Ericsson and O2 Telefónica develop 5G networks with 10-kilometer coverage through microwave connectivity
Ericsson and O2 Telefónica have recently proved 5G wireless distribution network for rural and suburban coverage. This capacity has saw light before their latest joint project. This technology milestone has shown that the companies can deliver speeds of up to 10 Gbps over a distance of more than 10 km and demonstrate fiber-like microwave connectivity.
This demonstrates that microwave backhaul in traditional bands can support the continued build-out of high-performance 5G networks and enhanced mobile broadband services from urban to suburban and rural areas. This has been, actually, one of the biggest challenges associated to the 5G network spreading.
Traditionally, such areas have been difficult to service, as high capacities require broad bandwidths that usually only have been available in millimeter wave frequency bands (E-band). The E-band is more impacted by rain compared to the lower frequency bands, which makes it more difficult to deliver consistent service over long distances during adverse weather conditions.
The ability to deliver such high data rates over distances of more than 10 km brings great advantages in providing reliable, low-latency broadband in hard-to-reach areas.
“Together with our partner Ericsson, we are pioneering new powerful microwave solutions using Carrier Aggregation and MIMO technology to backhaul 5G traffic over long distances in rural areas, when fiber is not an option. This type of technology enables us to deliver fiber-like connectivity via microwave and further accelerate our 5G deployment,” affirmed Aysenur Senyer, Director of Transport Networks at O2 Telefónica.

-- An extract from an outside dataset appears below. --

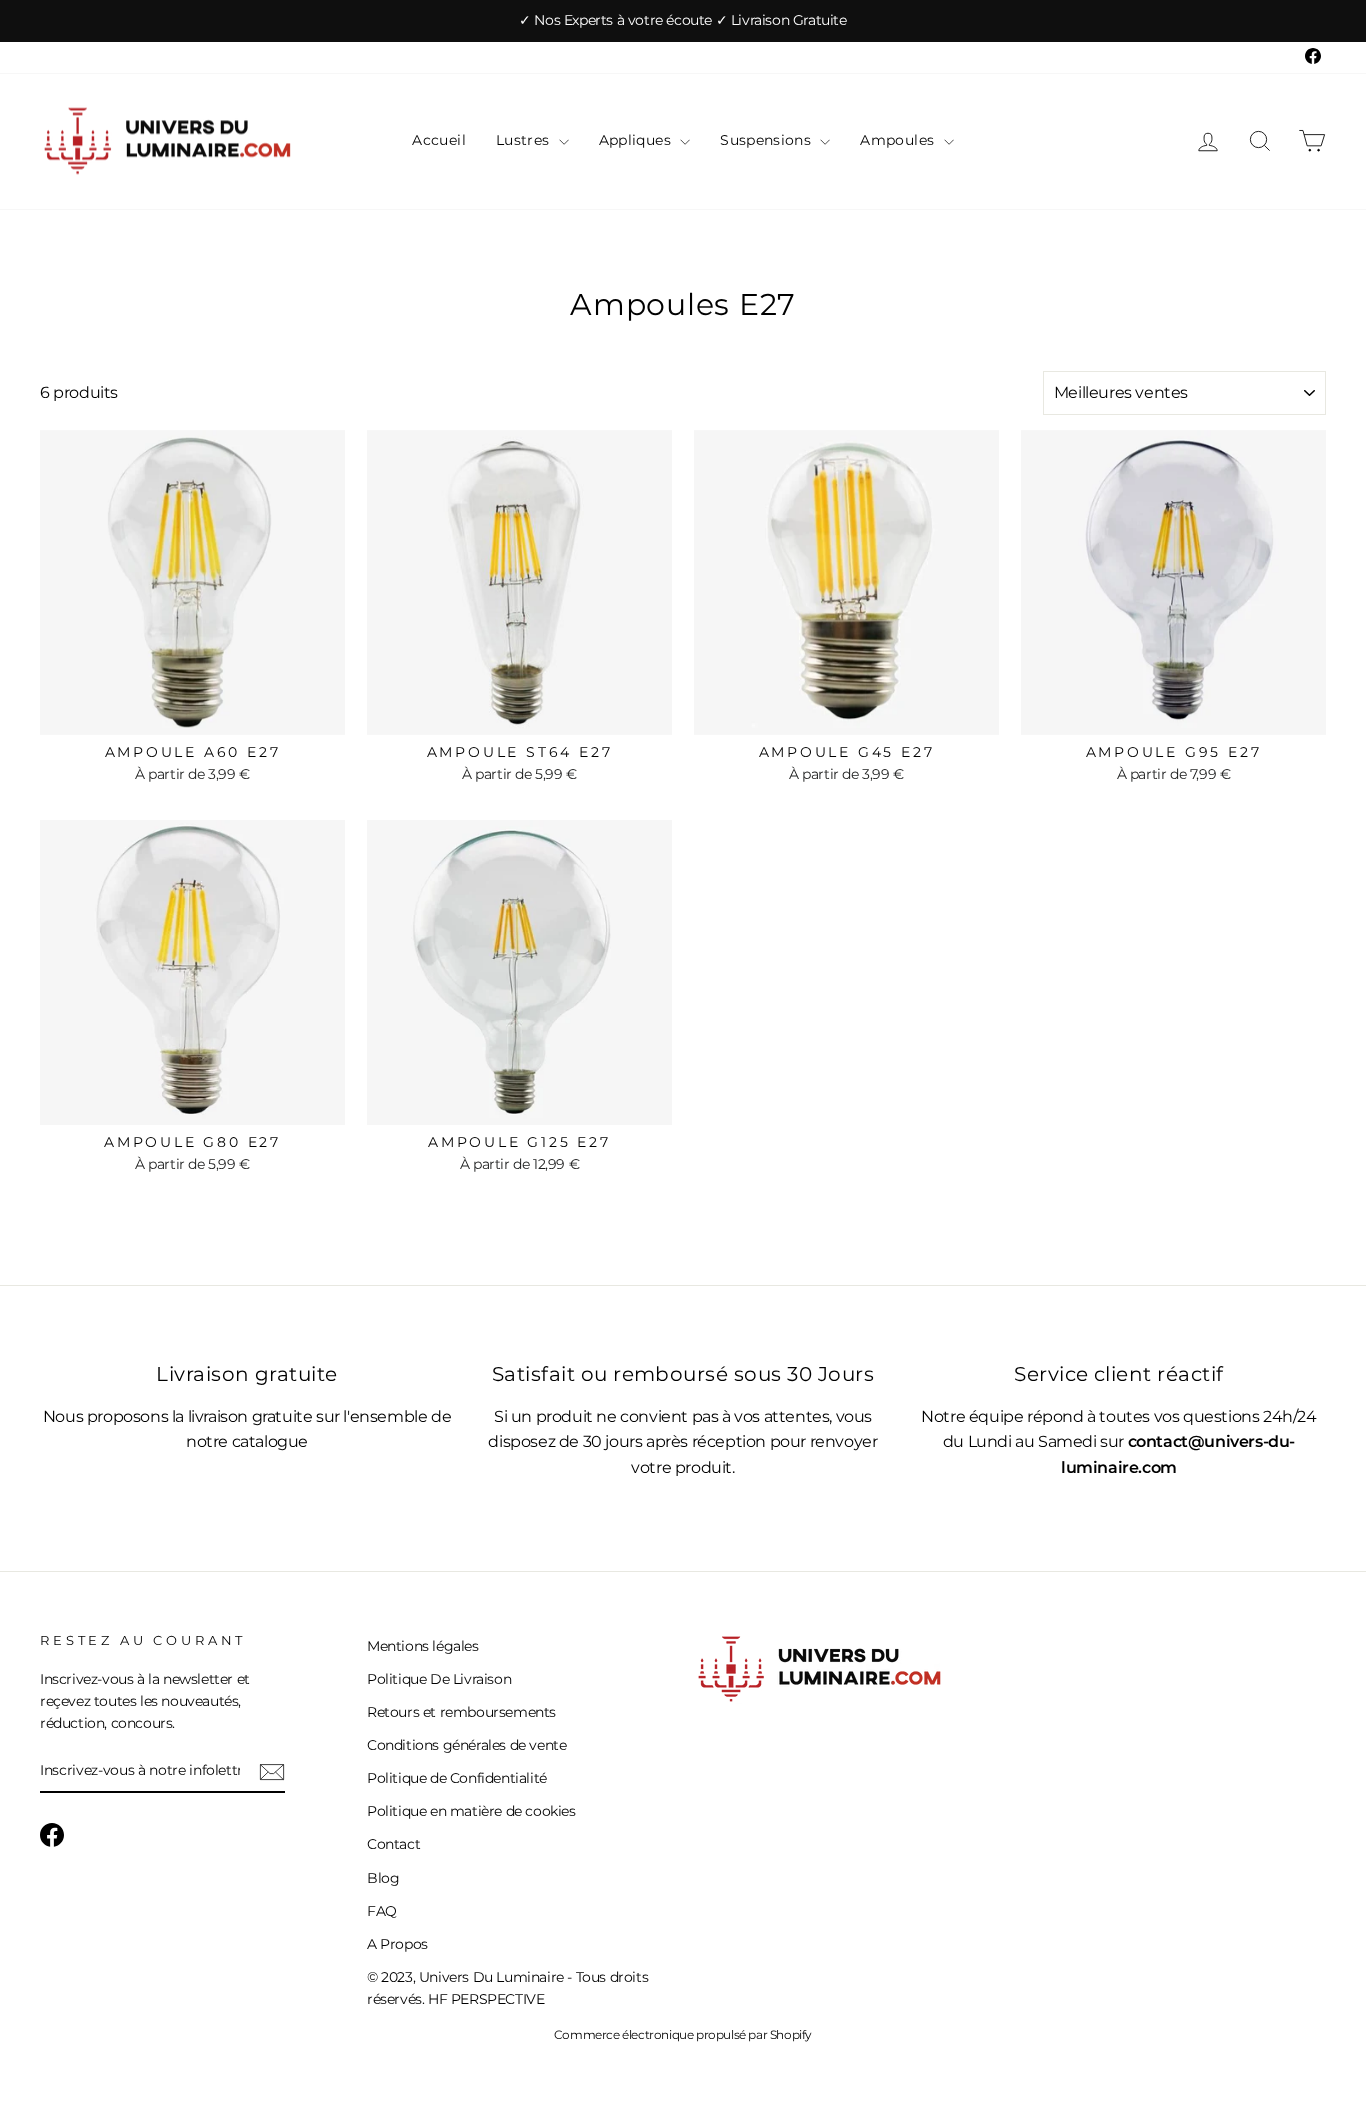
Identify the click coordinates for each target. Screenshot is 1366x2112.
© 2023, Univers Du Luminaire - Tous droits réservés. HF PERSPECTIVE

The key innovation is the ability to use MIMO with high modulation in the 112MHz channels (commercial MIMO solutions support up to 56 MHz channels), which were combined with Carrier Aggregation to enable similar capacities to E-band in the lower frequency bands.
The backhaul link utilized the 18GHz frequency band, dual antennas in a MIMO configuration, and commercial MINI-LINK radios together with a pre-commercial baseband algorithm that allowed the use of MIMO in 2x 112 MHz channels. MIMO ensures the efficient use of limited spectrum resources. The same capacity without MIMO would demand a 448 MHz bandwidth in a cross-polar setup.